Thilo Sarrazin hat den zweiten Schritt vor dem ersten gemacht“, resümierte der Verleger Götz Kubitschek am 17. Januar auf einer Podiumsdiskussion seiner Zeitschrift Sezession im Münchner Kulturzentrum Gasteig. Er habe das Programm für eine Perestroika in Deutschland skizziert, ohne daß vorher die dafür notwendige Glasnost (Offenheit und Transparenz) eingeleitet worden wäre. Kubitschek diskutierte vor etwa hundert Zuhörern im vollbesetzten Saal mit dem Kulturjournalisten Alexander Kissler (Focus, The European) über „Deutschland schafft sich ab“.

Von Glasnost und Perestroika spricht Sarrazin mittlerweile selbst. Kissler betonte, Sarrazin wolle mit solchen bedeutungsschweren historischen Vergleichen zum einen ein Geschichtszeichen setzen. Zum anderen bleibe er aber seiner nüchternen volkswirtschaftlichen Betrachtung verhaftet und sei „ein rechter Rhetoriker mit linken Agenden“. In seinen Lösungsansätzen für die demographische Misere, Bildungs- und Integrationspolitik argumentiere dieser typisch sozialdemokratisch und setze auf den Staat als Allheilmittel. Kubitschek wandte ein, bevor diese Detailfragen zur Aufgabe des Staates geklärt werden könnten, müsse zunächst die erste, eigentlich selbstverständliche Frage beantwortet werden: Warum löst die tabulose Beschreibung der Alltagswirklichkeit in Deutschland hysterische Reaktionen der politischen Klasse aus?

Die Diskussion über das Buchereignis des Jahres 2010 näherte sich aus diesem Grund intensiv der Frage, welche Dämme im Meinungskampf durch die Debatte gebrochen sind. Kubitschek sagte: „Die Skandalisierung durch Medien und Politik ist fehlgeschlagen, weil die Bürger die Thesen von Sarrazin durch die täglich erfahrbare Lebenswirklichkeit bestätigt sehen. Das ist das Bedeutungsvolle an der Debatte der letzten Monate.“ Er war sich mit Alexander Kissler darin einig, daß Sarrazin begriffen habe, wie schwierig es sei, bisher tabuisierte Themen wie die Integrationsunfähigkeit von muslimischen Einwanderergruppen öffentlich anzusprechen.

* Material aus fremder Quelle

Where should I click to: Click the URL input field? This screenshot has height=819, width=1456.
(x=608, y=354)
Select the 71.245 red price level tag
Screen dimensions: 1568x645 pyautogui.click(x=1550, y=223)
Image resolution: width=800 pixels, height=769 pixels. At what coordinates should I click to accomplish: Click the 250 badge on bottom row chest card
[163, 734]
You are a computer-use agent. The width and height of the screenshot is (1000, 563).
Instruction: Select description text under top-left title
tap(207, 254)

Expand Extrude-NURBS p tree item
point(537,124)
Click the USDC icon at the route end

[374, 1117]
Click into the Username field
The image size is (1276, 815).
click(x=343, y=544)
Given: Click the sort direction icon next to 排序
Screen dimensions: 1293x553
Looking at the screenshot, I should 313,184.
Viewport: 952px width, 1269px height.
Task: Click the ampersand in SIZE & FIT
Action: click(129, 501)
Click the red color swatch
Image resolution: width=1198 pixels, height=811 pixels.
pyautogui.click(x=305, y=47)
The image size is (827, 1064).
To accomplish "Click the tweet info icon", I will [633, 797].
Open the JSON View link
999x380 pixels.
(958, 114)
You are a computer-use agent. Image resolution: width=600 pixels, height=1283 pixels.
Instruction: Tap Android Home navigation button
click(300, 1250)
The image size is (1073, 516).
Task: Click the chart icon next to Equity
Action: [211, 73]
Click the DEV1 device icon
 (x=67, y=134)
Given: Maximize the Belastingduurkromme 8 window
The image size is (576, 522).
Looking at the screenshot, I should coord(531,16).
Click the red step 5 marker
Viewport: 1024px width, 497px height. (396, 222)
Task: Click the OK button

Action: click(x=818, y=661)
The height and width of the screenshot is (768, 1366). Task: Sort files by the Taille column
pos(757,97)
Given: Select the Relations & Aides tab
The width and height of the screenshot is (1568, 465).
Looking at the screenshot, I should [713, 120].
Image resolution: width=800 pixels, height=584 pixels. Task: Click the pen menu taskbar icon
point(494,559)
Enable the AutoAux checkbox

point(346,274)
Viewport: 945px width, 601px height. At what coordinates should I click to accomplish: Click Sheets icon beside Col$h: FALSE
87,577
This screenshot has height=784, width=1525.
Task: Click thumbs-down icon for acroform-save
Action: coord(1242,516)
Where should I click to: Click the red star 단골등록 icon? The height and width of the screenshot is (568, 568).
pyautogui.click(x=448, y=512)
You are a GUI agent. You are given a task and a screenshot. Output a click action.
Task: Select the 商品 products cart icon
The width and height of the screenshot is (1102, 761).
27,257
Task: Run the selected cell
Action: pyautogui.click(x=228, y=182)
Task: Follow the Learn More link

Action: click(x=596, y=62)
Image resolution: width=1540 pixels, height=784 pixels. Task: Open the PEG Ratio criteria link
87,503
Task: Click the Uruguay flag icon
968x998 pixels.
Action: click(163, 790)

Auch die Veranstaltung im Gasteig unter dem Motto „Sarrazin lesen. Völlig inakzeptabel oder Die lange verschwiegene Wahrheit“? geriet im Vorfeld in die Kritik, weil sie die Grenzen des Sagbaren in Frage stellte. Die Antifa München diffamierte die Podiumsteilnehmer auf ihrer Internetseite als „extrem rechts“. Dennoch verlief die Debatte ohne Störungen. Ein Stück Normalität also.